▶ **Brano proposto**
Prima di parlare dell’opera, raccontateci come vi siete incontrati

“Giustino e Claudio avevano già lavorato insieme in diversi progetti così come Manuela e Fabio. In realtà dobbiamo ringraziare due ‘creatori di link’: il circolo culturale ‘Il Nome della Rosa’ di Giulianova che è un luogo ricco di iniziative e aperto a nuove proposte culturali ed artistiche e gli ‘ArchitettiSenzaTetto’, un gruppo di creativi pescaresi che con la loro generosa e disinteressata attenzione a ciò che si muove nel sottobosco delle città e delle province d’Abruzzo (e non solo), attraverso  le  loro ‘interviste itineranti’, hanno permesso ai membri del gruppo ci riconoscersi e di trovarsi intorno a questo progetto”.

 

Perché il menhir? A chi è venuto in mente?

▶ **Materiale di studio**
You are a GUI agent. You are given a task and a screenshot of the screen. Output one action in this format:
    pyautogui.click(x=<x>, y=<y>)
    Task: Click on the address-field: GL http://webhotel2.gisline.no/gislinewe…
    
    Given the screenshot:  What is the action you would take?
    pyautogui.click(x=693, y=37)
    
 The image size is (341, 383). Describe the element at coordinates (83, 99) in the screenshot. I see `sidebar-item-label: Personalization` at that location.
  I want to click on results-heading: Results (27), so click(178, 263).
==
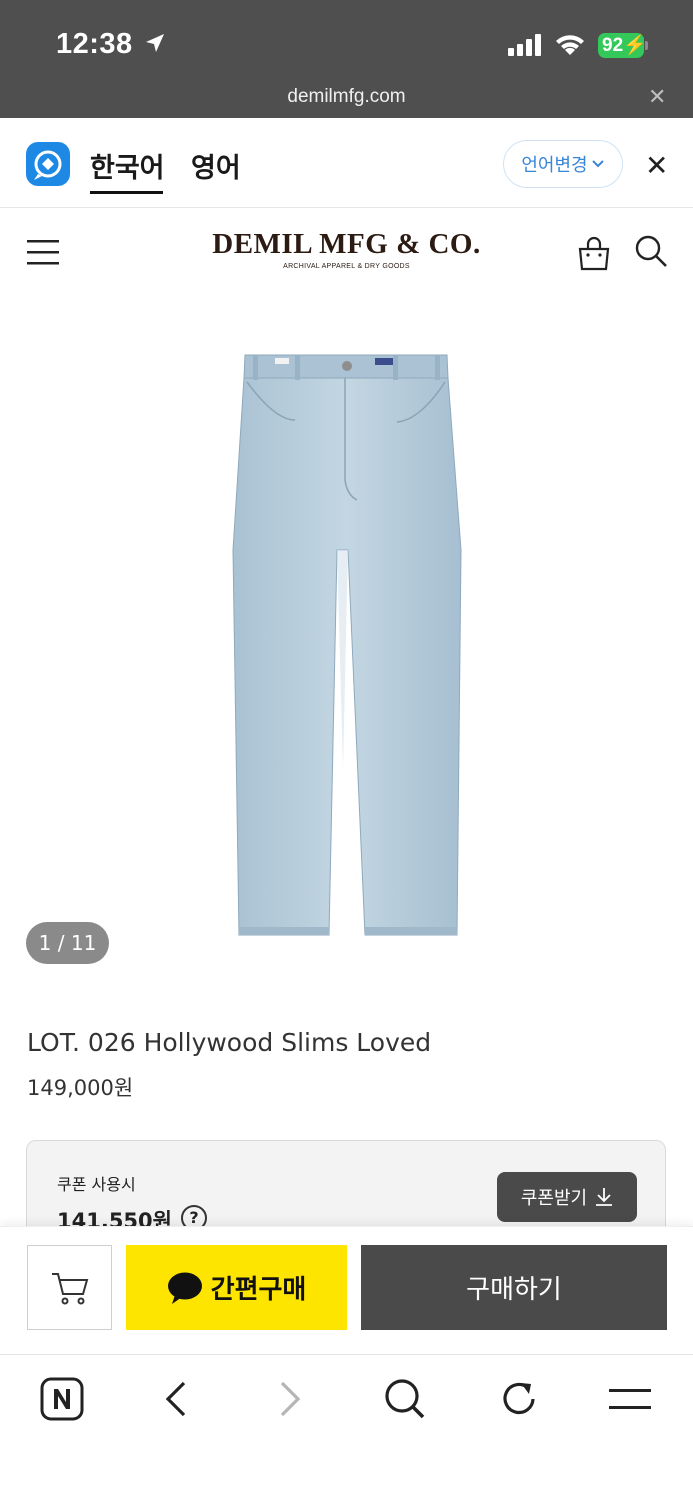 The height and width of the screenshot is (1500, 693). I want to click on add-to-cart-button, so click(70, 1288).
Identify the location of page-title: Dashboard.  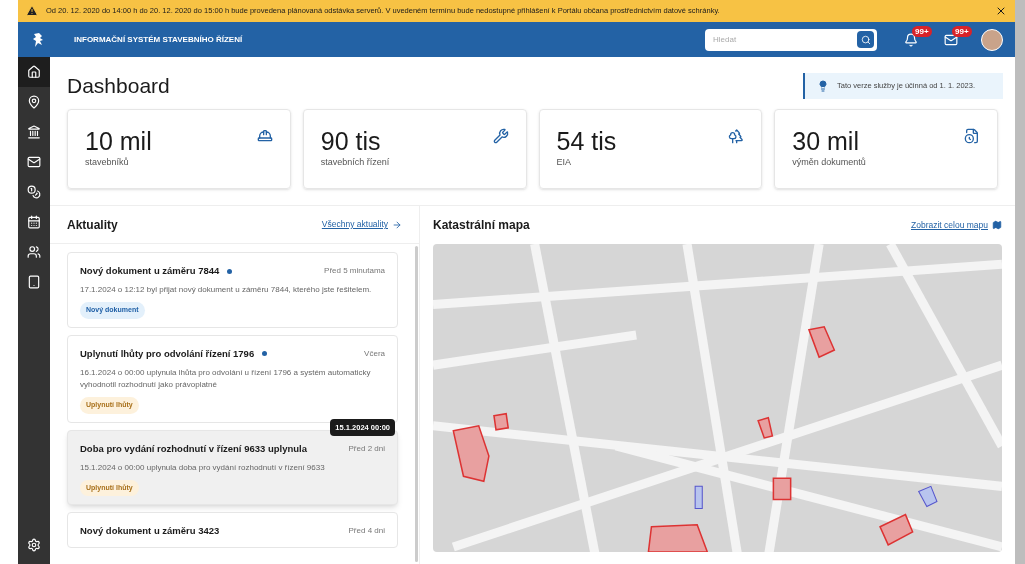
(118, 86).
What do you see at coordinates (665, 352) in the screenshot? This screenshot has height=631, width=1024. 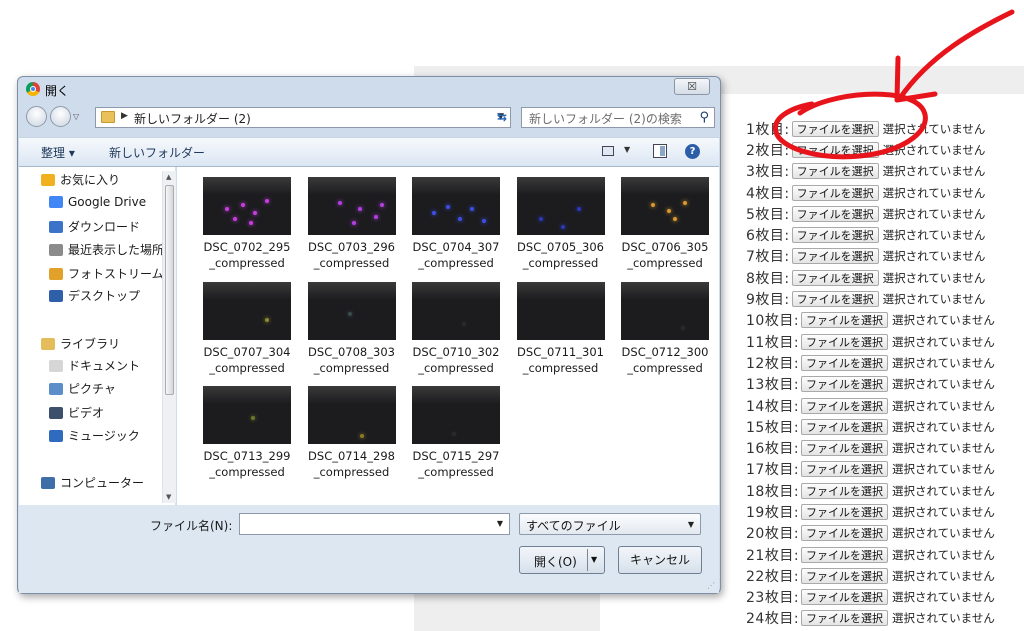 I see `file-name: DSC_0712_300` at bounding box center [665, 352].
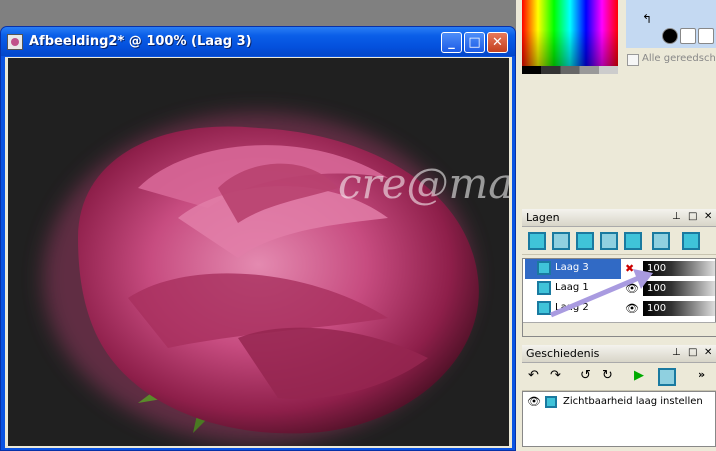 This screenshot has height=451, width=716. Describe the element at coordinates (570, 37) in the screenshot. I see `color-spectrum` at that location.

▶ **Compiti da svolgere**
[A] Riproduca fedelmente le righe dei record, a partire da quella che contiene "You are a GUI" e fino a quella che contiene "Task: Click on", entrambe incluse.
[B] Scriva il seguito del brano con l'intervista sul progetto del menhir, riprendendo subito dopo l'ultima frase riportata.
Il brano e i record non hanno alcun legame tra loro.

▶ **Risposte numerate**
[A]
You are a GUI agent. You are given a task and a screenshot of the screen. Output one action in this format:
    pyautogui.click(x=<x>, y=<y>)
    Task: Click on the address-field: GL http://webhotel2.gisline.no/gislinewe…

[B]
“Già dai primi incontri, è nata la consapevolezza della grande opportunità che avevamo di lavorare in un contesto estremamente suggestivo, quasi magico, come il torrione rinascimentale custodito all’interno di Palazzo Re, nella Giulianova storica. Abbiamo cercato di valorizzare al meglio lo spazio circolare e la cupola pensando l’ambiente come un microcosmo e permettendo ai visitatori di muoversi intorno ad una sorta di asse multimediale, accompagnati dai suoni di Fabio. Ci piaceva  l’idea di creare un ambiente in cui lo sguardo dei visitatori potesse soffermarsi sulla pittura di Manuela per poi alzare lo sguardo e lasciarsi catturare dalle proiezioni di Giustino e Claudio e viceversa, nel rispetto dei tempi e dei modi che appartengono ad ognuno. Il menhir poi comunica un senso di mistero che si perde nella notte dei tempi: ci sono molte interpretazioni sul significato di queste pietre conficcate nel terreno”.

 

La vostra opera è decisamente complessa: è un monolite, ma è composto, arricchito da simbologie moderne e antiche. Ci date qualche elemento interpretativo?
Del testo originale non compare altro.